Setembro é reconhecido por ser um período de chuvas volumosas no Rio Grande do Sul. O fato histórico, aliado à atual previsão pessimista da MetSul Meteorologia, relembra os moradores e empresários do Centro Histórico da Capital Gaúcha do impacto das enchentes de 2024. A projeção é que o Estado deve enfrentar volumes elevados de chuva ao longo das duas primeiras semanas do mês, com possibilidade de temporais, rajadas de vento e queda de granizo.
Durante esse um ano e meio, a prefeitura de Porto Alegre realizou obras para melhorias no sistema de contenção da cidade, mas ainda assim a população tem vívida a memória do período.
Essas marcas podem ser percebidas em pesquisa realizada pela CDL Porto Alegre sobre o Centro Histórico da cidade, a qual aponta que 56,5% dos moradores e comerciantes consideram a tragédia climática como a principal causa da deterioração do local, acelerando o esvaziamento de negócios e residências.
Além desse dado, a pesquisa mostra que dos comerciantes dissidentes d o Centro Histórico, 17% indicaram a queda brusca no movimento após a catástrofe como fator determinante. O mesmo motivo aparece entre ex-moradores, que associam a vulnerabilidade climática à decisão de se mudar.
“As enchentes impactaram não apenas a infraestrutura, mas também a confiança de quem vive e empreende no Centro Histórico. O desafio agora é reconstruir e criar soluções que tornem a região resiliente diante de novos eventos climáticos”, destaca o presidente da CDL Porto Alegre, Irio Piva.
Apesar do cenário adverso, a pesquisa revela um forte vínculo afetivo da população com o Centro Histórico.
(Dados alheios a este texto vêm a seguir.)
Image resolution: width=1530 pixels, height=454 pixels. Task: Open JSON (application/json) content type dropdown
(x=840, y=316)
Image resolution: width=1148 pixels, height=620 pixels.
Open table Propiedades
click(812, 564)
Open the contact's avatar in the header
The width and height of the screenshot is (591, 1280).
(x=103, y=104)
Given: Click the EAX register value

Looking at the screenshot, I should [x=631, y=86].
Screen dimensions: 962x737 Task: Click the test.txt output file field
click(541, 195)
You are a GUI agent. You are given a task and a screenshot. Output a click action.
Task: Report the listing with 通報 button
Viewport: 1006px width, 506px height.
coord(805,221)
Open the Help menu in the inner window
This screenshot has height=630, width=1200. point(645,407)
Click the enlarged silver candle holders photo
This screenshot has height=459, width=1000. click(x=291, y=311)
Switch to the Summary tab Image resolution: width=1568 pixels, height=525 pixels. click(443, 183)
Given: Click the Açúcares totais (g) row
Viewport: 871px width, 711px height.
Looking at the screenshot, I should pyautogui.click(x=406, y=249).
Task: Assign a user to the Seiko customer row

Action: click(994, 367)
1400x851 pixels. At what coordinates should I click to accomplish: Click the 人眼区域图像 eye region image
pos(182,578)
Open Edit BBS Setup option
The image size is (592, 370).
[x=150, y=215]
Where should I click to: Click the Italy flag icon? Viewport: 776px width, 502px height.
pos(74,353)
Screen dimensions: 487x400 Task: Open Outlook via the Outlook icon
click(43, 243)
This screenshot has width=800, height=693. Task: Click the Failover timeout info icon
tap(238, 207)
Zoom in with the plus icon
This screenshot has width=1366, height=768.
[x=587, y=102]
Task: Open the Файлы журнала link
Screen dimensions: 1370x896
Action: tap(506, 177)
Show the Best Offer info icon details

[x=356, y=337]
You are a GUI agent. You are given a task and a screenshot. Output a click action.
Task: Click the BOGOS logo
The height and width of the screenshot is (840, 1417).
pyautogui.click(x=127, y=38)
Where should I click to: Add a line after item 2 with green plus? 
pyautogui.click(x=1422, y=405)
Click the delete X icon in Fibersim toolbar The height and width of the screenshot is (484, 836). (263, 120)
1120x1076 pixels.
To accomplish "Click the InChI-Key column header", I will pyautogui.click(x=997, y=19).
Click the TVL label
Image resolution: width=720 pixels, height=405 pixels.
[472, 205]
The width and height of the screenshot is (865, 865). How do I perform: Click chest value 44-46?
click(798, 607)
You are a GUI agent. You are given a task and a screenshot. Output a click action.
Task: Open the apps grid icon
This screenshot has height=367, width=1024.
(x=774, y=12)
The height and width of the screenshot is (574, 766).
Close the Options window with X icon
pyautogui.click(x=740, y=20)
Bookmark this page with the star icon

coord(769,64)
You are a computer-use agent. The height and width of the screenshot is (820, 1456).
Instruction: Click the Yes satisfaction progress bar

Mais da metade das associações espontâneas feitas pelos entrevistados sobre a região têm conotação positiva, ligadas à memória cultural e ao Mercado Público, um dos símbolos da cidade.
Para a CDL Porto Alegre, os dados reforçam a importância de participar do debate sobre ações de melhoria no Centro Histórico da capital. “A reconstrução do Centro Histórico deve se apoiar em soluções de urbanismo sustentável, drenagem eficiente e planejamento que previna novos desastres. Só assim será possível transformar a tragédia em oportunidade de revitalização”, complementa Piva.